Tre milioni di euro per promuovere l'invecchiamento attivo in Calabria, con progetti che favoriscano la socializzazione, l'inclusione e la formazione degli anziani.
Un investimento di tre milioni di euro per contrastare la solitudine e la marginalità degli anziani calabresi e promuovere l’invecchiamento attivo. Questo è l’obiettivo dell’avviso "Allegra-mente", lanciato dalla Regione Calabria, che mira a sostenere progetti promossi dagli enti del Terzo Settore per migliorare la qualità della vita degli over 60, valorizzando il loro ruolo di protagonisti nelle comunità locali.

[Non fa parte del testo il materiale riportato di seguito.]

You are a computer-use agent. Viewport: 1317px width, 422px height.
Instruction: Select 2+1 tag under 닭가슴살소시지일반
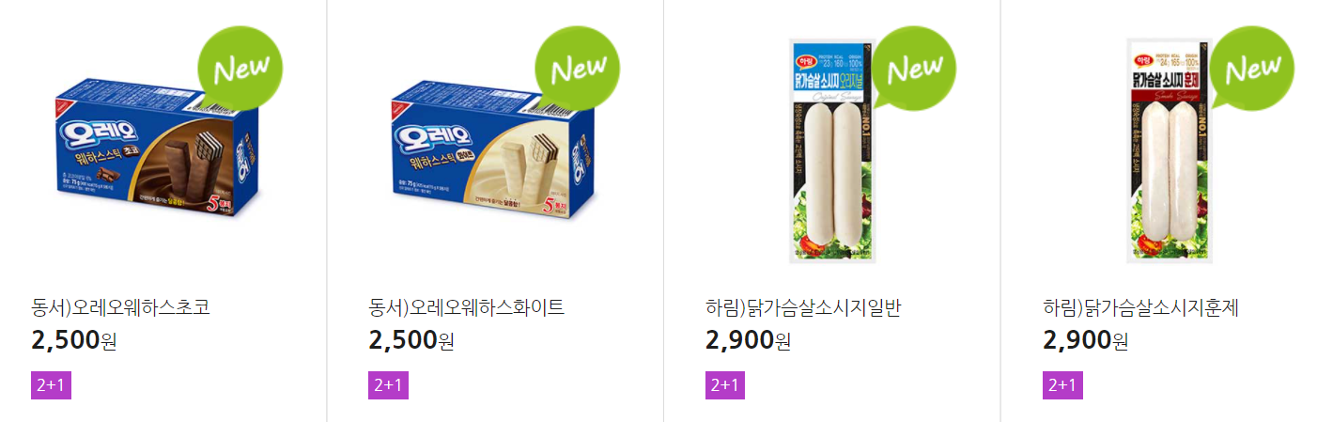[724, 385]
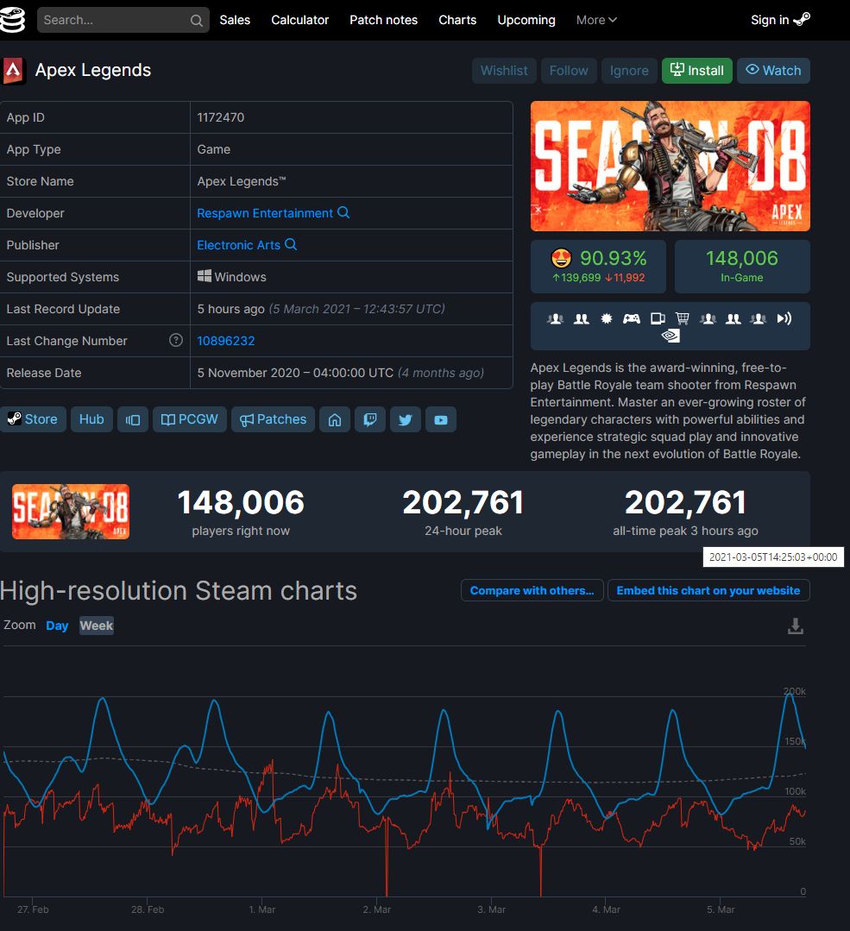Click the in-app purchases cart icon
The height and width of the screenshot is (931, 850).
682,318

Il finanziamento proviene dal Pr Calabria Fesr Fse+ 2021-2027, parte di una strategia più ampia per la coesione sociale e il benessere della popolazione anziana.
Pasqualina Straface, assessora regionale all’Inclusione sociale, Welfare e Pari opportunità, ha sottolineato l’importanza di un approccio che supera la visione assistenzialistica dell’anziano: "L’invecchiamento attivo non è una condizione da subire, ma una fase della vita da accompagnare e valorizzare". Con l'avviso "Allegra-mente", la regione intende attuare concretamente il programma operativo triennale sull’invecchiamento attivo 2024-2026, che promuove iniziative nei settori della formazione, socializzazione e inclusione sociale.
“Il concetto di invecchiamento attivo”, come definito dall'Organizzazione Mondiale della Sanità, rappresenta un processo per ottimizzare le opportunità di salute, partecipazione e sicurezza durante la fase dell'invecchiamento, migliorando così la qualità della vita. In questo contesto, la Regione Calabria ha adottato la Legge regionale n. 12 del 16 maggio 2018, orientata a prevenire la non autosufficienza e a contrastare le discriminazioni legate all’età, creando un quadro normativo per l'invecchiamento attivo.
Il programma “Allegra-mente” si sviluppa lungo tre direttrici principali: formazione continua, socializzazione e inclusione. Questi interventi, pensati per gli anziani over 60, mirano a rafforzare le loro competenze, stimolare il senso di comunità e favorire la loro partecipazione attiva alla vita sociale, culturale ed economica. Le risorse sono ripartite tra le cinque province calabresi in base al numero di residenti anziani, per garantire una distribuzione equa e capillare su tutto il territorio regionale.
Straface ha evidenziato come l’iniziativa faccia parte di una strategia più ampia di welfare territoriale, pensata per prevenire le fragilità future, ridurre l'isolamento e costruire comunità più solidali e coese. “Investire sull’invecchiamento attivo significa investire sulla dignità, sulla salute e sulla coesione sociale della Calabria”, ha concluso l’assessora, ribadendo l’importanza di dare un'opportunità concreta agli anziani di rimanere parte integrante e attiva della società.